I...loved this book. It is essentially a prequel to ZORRIE (or, perhaps more accurately, ZORRIE is a companion to INDIANA, INDIANA (a name so nice he used it twice)), and it was wonderful to fall back into the world (the world, in fact, of my growing up). I loved the twist and how it was done, I loved how the narrative blended in and out of poetry, and I loved the story it told. There were lines that made me put the book down for a moment, just so I could absorb them. So, so good.
I enjoyed reading about my home state and have been to most of the towns referenced in the book. Having grown up on a farm, I could relate to culture - neighbors looking out for each other, taking pleasure in the simple things. However, I found the rambling style difficult to follow at times. I enjoyed the author's book Zorrie much more than this one but was interested in the connection between the two.
This is a bazaar book about a bazaar person and his relationship with others, mostly family members. I did not enjoy this book, but I read it to the end just to see how it ended. I believe that my wife probably bought this book because of it’s title. She was from Indiana and didn’t ever want to leave there.
I've read a few of Hunt's later works and enjoyed them. This one (despite the excellent title) just didn't do it for me. Too disjointed, ephemeral. He pushes the extremes of "nothing happens in this novel" (a genre I actually like) so far that it feels like a caricature. The good thing is that I know he improved as an author, so I'm not giving up on him.
This is a beautifully written novel mostly about an unusual man and his family written from his point of view, his visions and strange rural life. Highly recommend.
i could not finish this, found it too difficult to connect to any of the characters. 2 stars because there were some beautiful moments of prose and visual imagery.
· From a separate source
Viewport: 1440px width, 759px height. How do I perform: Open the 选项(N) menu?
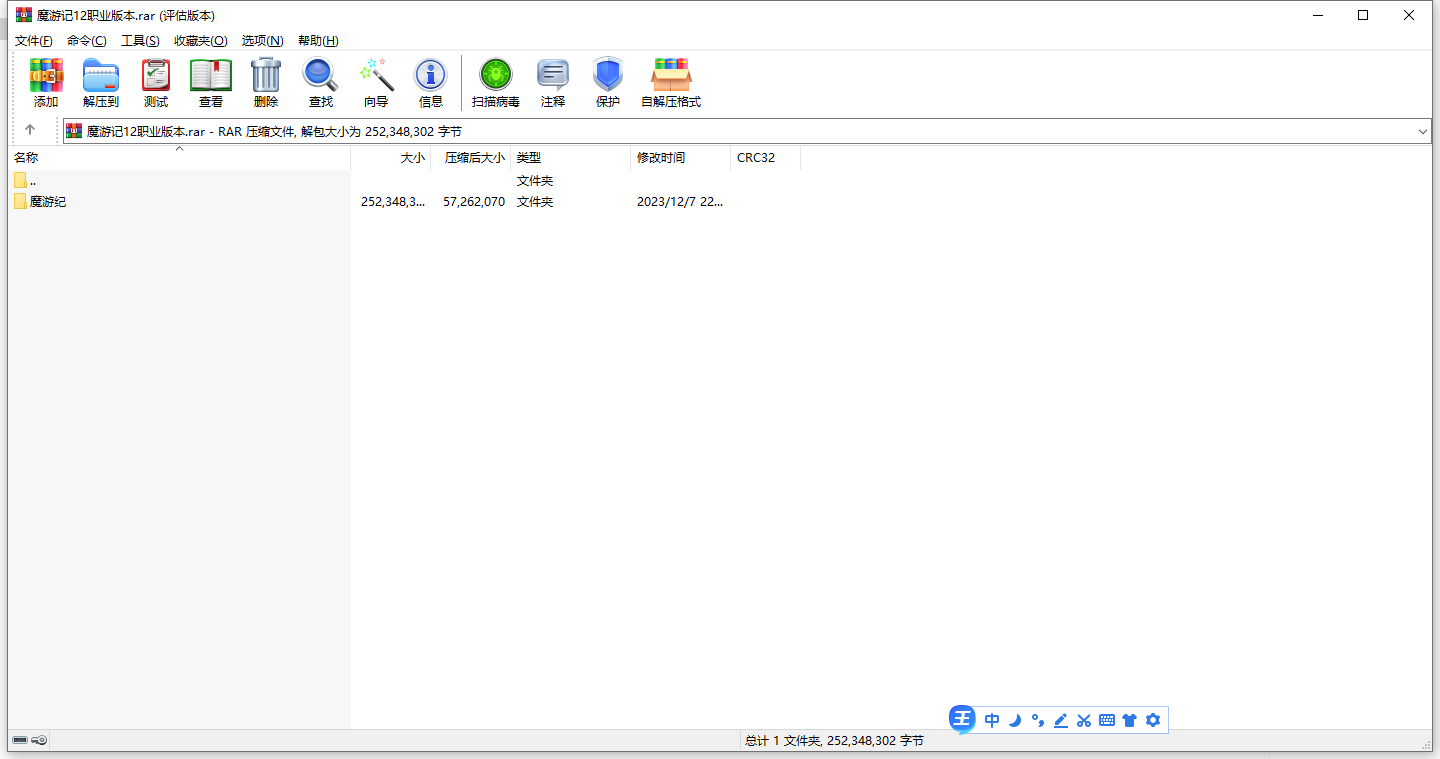coord(262,41)
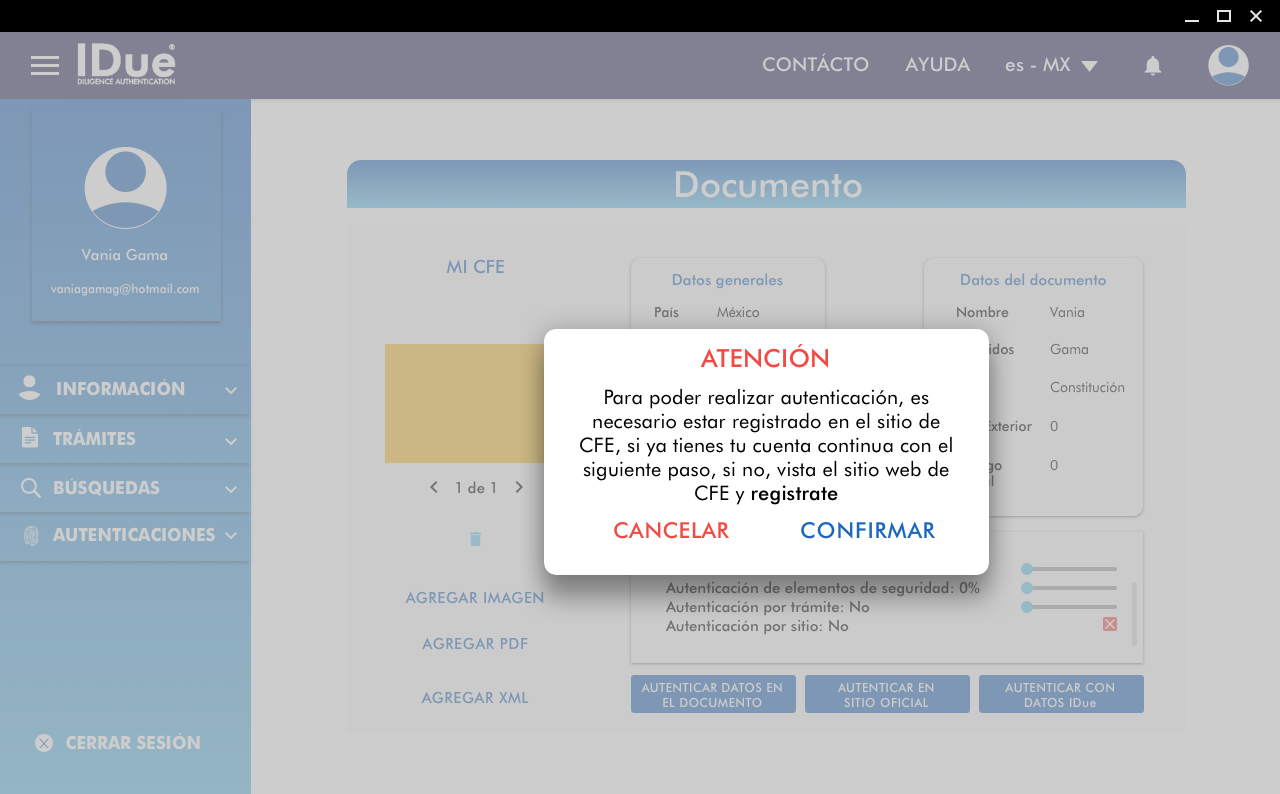Viewport: 1280px width, 794px height.
Task: Expand the Búsquedas sidebar section
Action: coord(125,489)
Could have easily have meant more to me - the writing is beautiful. But it feels purposely obscure. The author clearly didn’t have me as a reader as a priority.
I would probably have never come across this book but Buntport Theater has adapted it for their next production so I was curious. I have been trying to write a good review but, forgive me, I'm going to give up and blatantly steal from the book jacket: ""In the center of the county in the center of Indiana in the heart of the country, and down a long, dark hallway," Noah Summers, a simple man who has lead a far from simple life, sits before a flickering fire, drifting in and out of sleep. On this dark and lovely winter night, he sifts through the shards of his memories trying to make sense of a lifetime of psychic visions and his family's tumultuous history on an Indiana farmstead."
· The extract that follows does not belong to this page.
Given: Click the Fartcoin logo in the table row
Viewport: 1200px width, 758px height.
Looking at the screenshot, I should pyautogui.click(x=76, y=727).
4 1/2 stars. Faulkneresque. But less abstruse and more readable. A very simple, haunting and haunted story. A beautiful story of love and loss, the unfairness of life, the everyday simple joys in the everyday simple things, the tragedy. I loved this book, born and raised in Indiana... Knew people who ended up in Logansport.
I love Lairdo. For more reasons than just this novel, which is great. It had the curious effect of causing me to involuntarily remember dreams that I had many, many years ago.
I felt like the time mimicked very closely the time
Poetic. The narrative structure is only revealed after reading several chapters since the story not presented in a linear timeline. I loved it. The lyricism of the writing really shone through.